Scan Assistant Issues

Has anyone successfully set up Scan Assistant yet? I’ve tried twice now and the scan will result in “No Credentials Supplied”. If I do a CIFS account for credentials, there are no issues. I’m using ECDSA key.

edit:was trying this on my deployment call yesterday with a technical resource with no luck as well.

Hi @rlowary. Thanks for trying our Scan Assistant. These issues can be complex to troubleshoot. A few high-level items to check:

  1. That the Public Key (PEM) has been added to the supported target asset, as part of the Scan Assistant installation.
  2. That a Private Key (included in a PKCS12 file) has been added into the Security Console as a Scan Assistant scan credential.
  3. That Scan Engines are able to connect to port 21047 (TCP) on each Scan Assistant asset.

Failing these items, I would suggest you contact Support.

Thanks for the reply. 1 and 2 are good to go for sure. Item 3 is not working, but we validated that the service is running and the port is listening on the endpoint. Looks like I will be contacting support!

I was able to successfully set it up on a POC first try. The .pfx key is crucial, make sure its formatted correctly and has no extra spaces. I found it was easier to create the key pair in Linux (Ubuntu) and save in x.509 format. The easiest way to make a .pfx file is to import your public key and private keys into puttygen and export them as a PKCS #12 file.

Also, I found out sites with credentials will still try to pass credentials to hosts with the scan assistant. I recommend making a dynamic asset group for all assets with scan assistants or InsightVM agents and scanning them separately in their own site(s) to increase security by reducing the amount of creds being passed.

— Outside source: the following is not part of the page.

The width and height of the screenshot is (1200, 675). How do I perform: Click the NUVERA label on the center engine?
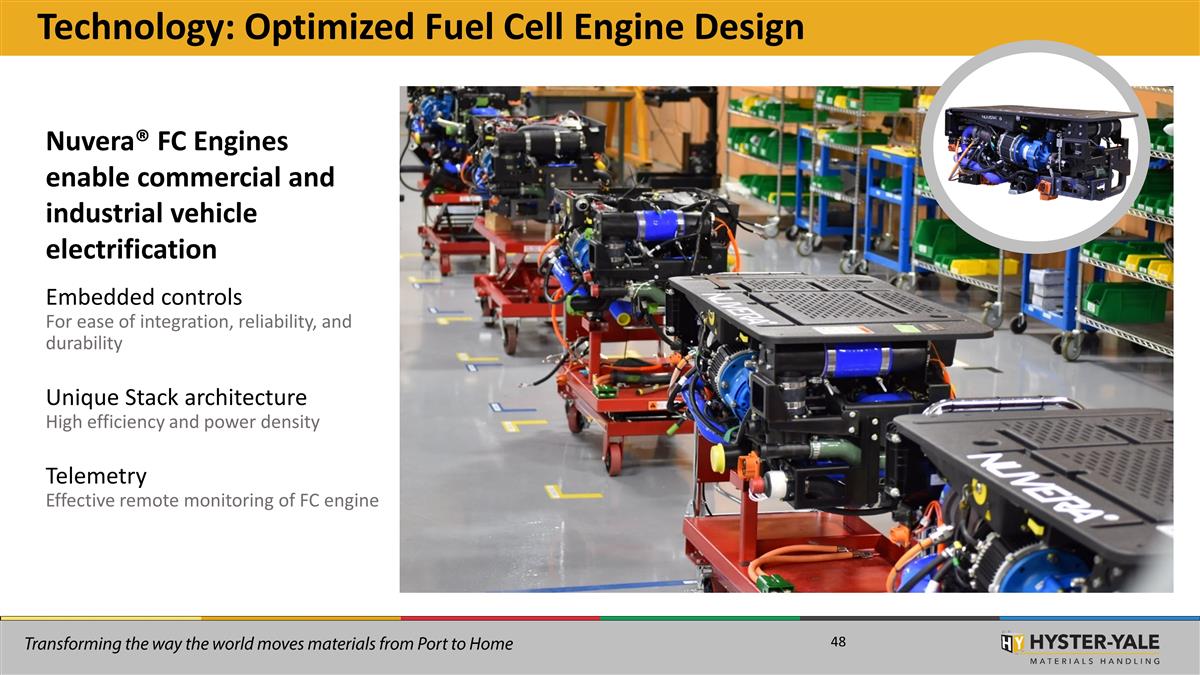[733, 310]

Good explanation of key formats: https://www.cryptosys.net/pki/rsakeyformats.html

Hello!!

the March 30th IVM product release now offers the option to generate the key for you.

Have you been able to try that new feature?

Not sure what the deal is, shouldn’t be this hard now that you can generate from the console. I still get a failed authentication result when testing credentials to my computer. Hopping over to CIFS credentials tests fine still. What could be going wrong?

Hi, do you have a link to this?

is it required to open windows firewall port 21047 (TCP) inbound for this to work?

Hi @ttobiasm. Yes, the Scan Assistant listens on port 21047 TCP on the asset.

https://docs.rapid7.com/nexpose/scan-assistant.md/